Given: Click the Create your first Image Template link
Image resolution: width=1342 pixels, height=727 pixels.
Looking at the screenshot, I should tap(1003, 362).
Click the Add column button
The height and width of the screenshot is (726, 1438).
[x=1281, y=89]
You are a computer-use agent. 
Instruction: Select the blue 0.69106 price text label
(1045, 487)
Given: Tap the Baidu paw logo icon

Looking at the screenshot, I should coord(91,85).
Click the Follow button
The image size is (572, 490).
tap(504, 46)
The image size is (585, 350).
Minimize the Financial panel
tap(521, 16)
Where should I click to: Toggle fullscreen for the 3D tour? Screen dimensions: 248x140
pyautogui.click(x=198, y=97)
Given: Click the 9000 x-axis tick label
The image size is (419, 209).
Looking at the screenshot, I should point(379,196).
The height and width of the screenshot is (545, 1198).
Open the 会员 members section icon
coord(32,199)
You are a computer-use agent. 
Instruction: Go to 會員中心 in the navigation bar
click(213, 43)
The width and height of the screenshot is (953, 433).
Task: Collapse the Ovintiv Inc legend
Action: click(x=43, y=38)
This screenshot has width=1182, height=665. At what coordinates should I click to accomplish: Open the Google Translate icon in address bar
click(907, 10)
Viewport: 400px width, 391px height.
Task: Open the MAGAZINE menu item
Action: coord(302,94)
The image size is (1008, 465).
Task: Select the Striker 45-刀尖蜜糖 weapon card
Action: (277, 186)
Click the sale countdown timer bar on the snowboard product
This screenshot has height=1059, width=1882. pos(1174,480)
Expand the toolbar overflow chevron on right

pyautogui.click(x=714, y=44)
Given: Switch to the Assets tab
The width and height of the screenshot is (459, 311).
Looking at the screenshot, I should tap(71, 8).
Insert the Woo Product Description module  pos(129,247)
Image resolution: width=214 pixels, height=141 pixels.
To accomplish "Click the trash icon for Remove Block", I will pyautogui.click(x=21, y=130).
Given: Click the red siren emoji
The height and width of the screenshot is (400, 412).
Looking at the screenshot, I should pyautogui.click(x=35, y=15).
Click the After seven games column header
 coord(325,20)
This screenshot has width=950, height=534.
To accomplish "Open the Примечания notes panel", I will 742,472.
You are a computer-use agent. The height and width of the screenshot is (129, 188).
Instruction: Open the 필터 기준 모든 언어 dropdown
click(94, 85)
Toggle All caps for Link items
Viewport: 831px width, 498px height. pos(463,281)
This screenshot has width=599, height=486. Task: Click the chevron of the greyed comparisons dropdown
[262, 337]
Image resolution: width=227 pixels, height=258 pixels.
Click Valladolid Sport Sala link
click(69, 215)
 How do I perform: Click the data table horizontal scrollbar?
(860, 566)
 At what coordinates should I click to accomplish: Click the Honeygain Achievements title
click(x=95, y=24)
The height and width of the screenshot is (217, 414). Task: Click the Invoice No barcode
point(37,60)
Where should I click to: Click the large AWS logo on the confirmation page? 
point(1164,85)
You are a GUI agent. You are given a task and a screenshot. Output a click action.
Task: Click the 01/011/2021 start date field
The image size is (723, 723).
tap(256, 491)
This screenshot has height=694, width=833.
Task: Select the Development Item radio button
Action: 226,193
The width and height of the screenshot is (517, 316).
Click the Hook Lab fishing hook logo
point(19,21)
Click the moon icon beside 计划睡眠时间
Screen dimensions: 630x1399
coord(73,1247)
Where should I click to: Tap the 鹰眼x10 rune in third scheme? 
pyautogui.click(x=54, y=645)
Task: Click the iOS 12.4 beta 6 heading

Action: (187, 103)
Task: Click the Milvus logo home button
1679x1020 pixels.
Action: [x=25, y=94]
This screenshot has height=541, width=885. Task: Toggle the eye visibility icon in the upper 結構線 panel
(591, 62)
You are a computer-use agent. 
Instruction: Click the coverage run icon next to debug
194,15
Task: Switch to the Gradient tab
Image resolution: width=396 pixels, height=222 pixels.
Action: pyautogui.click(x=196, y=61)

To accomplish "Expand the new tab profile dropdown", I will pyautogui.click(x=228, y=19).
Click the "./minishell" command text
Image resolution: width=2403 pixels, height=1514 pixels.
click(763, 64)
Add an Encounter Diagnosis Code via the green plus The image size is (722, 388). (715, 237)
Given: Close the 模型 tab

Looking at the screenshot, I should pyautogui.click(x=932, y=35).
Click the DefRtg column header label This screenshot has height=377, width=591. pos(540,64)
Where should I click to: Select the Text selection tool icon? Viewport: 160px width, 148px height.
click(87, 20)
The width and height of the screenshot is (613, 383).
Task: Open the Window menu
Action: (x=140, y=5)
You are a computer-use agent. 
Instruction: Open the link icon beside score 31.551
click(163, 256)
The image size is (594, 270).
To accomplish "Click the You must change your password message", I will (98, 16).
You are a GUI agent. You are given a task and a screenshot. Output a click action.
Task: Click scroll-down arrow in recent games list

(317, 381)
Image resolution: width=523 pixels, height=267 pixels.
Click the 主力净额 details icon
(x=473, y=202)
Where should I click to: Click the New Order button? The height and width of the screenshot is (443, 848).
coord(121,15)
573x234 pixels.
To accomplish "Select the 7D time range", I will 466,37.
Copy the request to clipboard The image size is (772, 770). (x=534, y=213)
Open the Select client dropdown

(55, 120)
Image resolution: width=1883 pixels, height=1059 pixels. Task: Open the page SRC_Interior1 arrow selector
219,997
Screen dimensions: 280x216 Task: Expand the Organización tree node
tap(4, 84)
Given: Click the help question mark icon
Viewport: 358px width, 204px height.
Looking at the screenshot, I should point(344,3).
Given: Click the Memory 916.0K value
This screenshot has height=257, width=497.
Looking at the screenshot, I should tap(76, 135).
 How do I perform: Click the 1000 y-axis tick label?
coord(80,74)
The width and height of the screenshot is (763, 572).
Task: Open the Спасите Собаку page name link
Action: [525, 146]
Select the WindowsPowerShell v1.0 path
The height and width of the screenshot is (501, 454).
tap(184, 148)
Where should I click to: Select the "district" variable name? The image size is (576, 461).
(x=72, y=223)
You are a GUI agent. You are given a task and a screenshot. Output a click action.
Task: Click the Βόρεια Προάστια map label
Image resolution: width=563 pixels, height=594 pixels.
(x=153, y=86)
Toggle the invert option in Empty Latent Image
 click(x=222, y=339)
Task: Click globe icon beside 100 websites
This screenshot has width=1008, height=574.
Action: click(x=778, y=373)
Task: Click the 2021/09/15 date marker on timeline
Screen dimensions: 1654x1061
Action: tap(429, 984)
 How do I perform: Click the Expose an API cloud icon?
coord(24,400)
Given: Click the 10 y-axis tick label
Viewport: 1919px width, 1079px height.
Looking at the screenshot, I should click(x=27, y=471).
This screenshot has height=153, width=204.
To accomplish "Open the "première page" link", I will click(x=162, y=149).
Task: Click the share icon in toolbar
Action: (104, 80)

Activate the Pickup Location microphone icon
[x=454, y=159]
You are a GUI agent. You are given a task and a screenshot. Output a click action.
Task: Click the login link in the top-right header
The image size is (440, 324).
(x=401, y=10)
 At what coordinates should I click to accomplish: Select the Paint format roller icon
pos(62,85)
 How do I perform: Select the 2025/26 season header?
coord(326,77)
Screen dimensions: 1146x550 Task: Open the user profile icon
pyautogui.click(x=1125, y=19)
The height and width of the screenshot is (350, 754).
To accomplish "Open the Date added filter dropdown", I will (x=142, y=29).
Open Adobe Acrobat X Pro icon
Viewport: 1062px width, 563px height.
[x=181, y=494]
● ● ●
* What the exercise asks
Put every line of the records above into a JSON list of strings, one string per line, leaving out blank lines.

* Task solution
[
  "Given: Click the Create your first Image Template link",
  "Image resolution: width=1342 pixels, height=727 pixels.",
  "Looking at the screenshot, I should tap(1003, 362).",
  "Click the Add column button",
  "The height and width of the screenshot is (726, 1438).",
  "[x=1281, y=89]",
  "You are a computer-use agent. ",
  "Instruction: Select the blue 0.69106 price text label",
  "(1045, 487)",
  "Given: Tap the Baidu paw logo icon",
  "Looking at the screenshot, I should coord(91,85).",
  "Click the Follow button",
  "The image size is (572, 490).",
  "tap(504, 46)",
  "The image size is (585, 350).",
  "Minimize the Financial panel",
  "tap(521, 16)",
  "Where should I click to: Toggle fullscreen for the 3D tour? Screen dimensions: 248x140",
  "pyautogui.click(x=198, y=97)",
  "Given: Click the 9000 x-axis tick label",
  "The image size is (419, 209).",
  "Looking at the screenshot, I should point(379,196).",
  "The height and width of the screenshot is (545, 1198).",
  "Open the 会员 members section icon",
  "coord(32,199)",
  "You are a computer-use agent. ",
  "Instruction: Go to 會員中心 in the navigation bar",
  "click(213, 43)",
  "The width and height of the screenshot is (953, 433).",
  "Task: Collapse the Ovintiv Inc legend",
  "Action: click(x=43, y=38)",
  "This screenshot has width=1182, height=665. At what coordinates should I click to accomplish: Open the Google Translate icon in address bar",
  "click(907, 10)",
  "Viewport: 400px width, 391px height.",
  "Task: Open the MAGAZINE menu item",
  "Action: coord(302,94)",
  "The image size is (1008, 465).",
  "Task: Select the Striker 45-刀尖蜜糖 weapon card",
  "Action: (277, 186)",
  "Click the sale countdown timer bar on the snowboard product",
  "This screenshot has height=1059, width=1882. pos(1174,480)",
  "Expand the toolbar overflow chevron on right",
  "pyautogui.click(x=714, y=44)",
  "Given: Switch to the Assets tab",
  "The width and height of the screenshot is (459, 311).",
  "Looking at the screenshot, I should tap(71, 8).",
  "Insert the Woo Product Description module  pos(129,247)",
  "Image resolution: width=214 pixels, height=141 pixels.",
  "To accomplish \"Click the trash icon for Remove Block\", I will pyautogui.click(x=21, y=130).",
  "Given: Click the red siren emoji",
  "The height and width of the screenshot is (400, 412).",
  "Looking at the screenshot, I should pyautogui.click(x=35, y=15).",
  "Click the After seven games column header",
  " coord(325,20)",
  "This screenshot has width=950, height=534.",
  "To accomplish \"Open the Примечания notes panel\", I will 742,472.",
  "You are a computer-use agent. The height and width of the screenshot is (129, 188).",
  "Instruction: Open the 필터 기준 모든 언어 dropdown",
  "click(94, 85)",
  "Toggle All caps for Link items",
  "Viewport: 831px width, 498px height. pos(463,281)",
  "This screenshot has width=599, height=486. Task: Click the chevron of the greyed comparisons dropdown",
  "[262, 337]",
  "Image resolution: width=227 pixels, height=258 pixels.",
  "Click Valladolid Sport Sala link",
  "click(69, 215)",
  " How do I perform: Click the data table horizontal scrollbar?",
  "(860, 566)",
  " At what coordinates should I click to accomplish: Click the Honeygain Achievements title",
  "click(x=95, y=24)",
  "The height and width of the screenshot is (217, 414). Task: Click the Invoice No barcode",
  "point(37,60)",
  "Where should I click to: Click the large AWS logo on the confirmation page? ",
  "point(1164,85)",
  "You are a GUI agent. You are given a task and a screenshot. Output a click action.",
  "Task: Click the 01/011/2021 start date field",
  "The image size is (723, 723).",
  "tap(256, 491)",
  "This screenshot has height=694, width=833.",
  "Task: Select the Development Item radio button",
  "Action: 226,193",
  "The width and height of the screenshot is (517, 316).",
  "Click the Hook Lab fishing hook logo",
  "point(19,21)",
  "Click the moon icon beside 计划睡眠时间",
  "Screen dimensions: 630x1399",
  "coord(73,1247)",
  "Where should I click to: Tap the 鹰眼x10 rune in third scheme? ",
  "pyautogui.click(x=54, y=645)",
  "Task: Click the iOS 12.4 beta 6 heading",
  "Action: (187, 103)",
  "Task: Click the Milvus logo home button",
  "1679x1020 pixels.",
  "Action: [x=25, y=94]",
  "This screenshot has height=541, width=885. Task: Toggle the eye visibility icon in the upper 結構線 panel",
  "(591, 62)",
  "You are a computer-use agent. ",
  "Instruction: Click the coverage run icon next to debug",
  "194,15",
  "Task: Switch to the Gradient tab",
  "Image resolution: width=396 pixels, height=222 pixels.",
  "Action: pyautogui.click(x=196, y=61)",
  "To accomplish \"Expand the new tab profile dropdown\", I will pyautogui.click(x=228, y=19).",
  "Click the \"./minishell\" command text",
  "Image resolution: width=2403 pixels, height=1514 pixels.",
  "click(763, 64)",
  "Add an Encounter Diagnosis Code via the green plus The image size is (722, 388). (715, 237)",
  "Given: Close the 模型 tab",
  "Looking at the screenshot, I should pyautogui.click(x=932, y=35).",
  "Click the DefRtg column header label This screenshot has height=377, width=591. pos(540,64)",
  "Where should I click to: Select the Text selection tool icon? Viewport: 160px width, 148px height.",
  "click(87, 20)",
  "The width and height of the screenshot is (613, 383).",
  "Task: Open the Window menu",
  "Action: (x=140, y=5)",
  "You are a computer-use agent. ",
  "Instruction: Open the link icon beside score 31.551",
  "click(163, 256)",
  "The image size is (594, 270).",
  "To accomplish \"Click the You must change your password message\", I will (98, 16).",
  "You are a GUI agent. You are given a task and a screenshot. Output a click action.",
  "Task: Click scroll-down arrow in recent games list",
  "(317, 381)",
  "Image resolution: width=523 pixels, height=267 pixels.",
  "Click the 主力净额 details icon",
  "(x=473, y=202)",
  "Where should I click to: Click the New Order button? The height and width of the screenshot is (443, 848).",
  "coord(121,15)",
  "573x234 pixels.",
  "To accomplish \"Select the 7D time range\", I will 466,37.",
  "Copy the request to clipboard The image size is (772, 770). (x=534, y=213)",
  "Open the Select client dropdown",
  "(55, 120)",
  "Image resolution: width=1883 pixels, height=1059 pixels. Task: Open the page SRC_Interior1 arrow selector",
  "219,997",
  "Screen dimensions: 280x216 Task: Expand the Organización tree node",
  "tap(4, 84)",
  "Given: Click the help question mark icon",
  "Viewport: 358px width, 204px height.",
  "Looking at the screenshot, I should point(344,3).",
  "Given: Click the Memory 916.0K value",
  "This screenshot has height=257, width=497.",
  "Looking at the screenshot, I should tap(76, 135).",
  " How do I perform: Click the 1000 y-axis tick label?",
  "coord(80,74)",
  "The width and height of the screenshot is (763, 572).",
  "Task: Open the Спасите Собаку page name link",
  "Action: [525, 146]",
  "Select the WindowsPowerShell v1.0 path",
  "The height and width of the screenshot is (501, 454).",
  "tap(184, 148)",
  "Where should I click to: Select the \"district\" variable name? The image size is (576, 461).",
  "(x=72, y=223)",
  "You are a GUI agent. You are given a task and a screenshot. Output a click action.",
  "Task: Click the Βόρεια Προάστια map label",
  "Image resolution: width=563 pixels, height=594 pixels.",
  "(x=153, y=86)",
  "Toggle the invert option in Empty Latent Image",
  " click(x=222, y=339)",
  "Task: Click globe icon beside 100 websites",
  "This screenshot has width=1008, height=574.",
  "Action: click(x=778, y=373)",
  "Task: Click the 2021/09/15 date marker on timeline",
  "Screen dimensions: 1654x1061",
  "Action: tap(429, 984)",
  " How do I perform: Click the Expose an API cloud icon?",
  "coord(24,400)",
  "Given: Click the 10 y-axis tick label",
  "Viewport: 1919px width, 1079px height.",
  "Looking at the screenshot, I should click(x=27, y=471).",
  "This screenshot has height=153, width=204.",
  "To accomplish \"Open the \"première page\" link\", I will click(x=162, y=149).",
  "Task: Click the share icon in toolbar",
  "Action: (104, 80)",
  "Activate the Pickup Location microphone icon",
  "[x=454, y=159]",
  "You are a GUI agent. You are given a task and a screenshot. Output a click action.",
  "Task: Click the login link in the top-right header",
  "The image size is (440, 324).",
  "(x=401, y=10)",
  " At what coordinates should I click to accomplish: Select the Paint format roller icon",
  "pos(62,85)",
  " How do I perform: Select the 2025/26 season header?",
  "coord(326,77)",
  "Screen dimensions: 1146x550 Task: Open the user profile icon",
  "pyautogui.click(x=1125, y=19)",
  "The height and width of the screenshot is (350, 754).",
  "To accomplish \"Open the Date added filter dropdown\", I will (x=142, y=29).",
  "Open Adobe Acrobat X Pro icon",
  "Viewport: 1062px width, 563px height.",
  "[x=181, y=494]"
]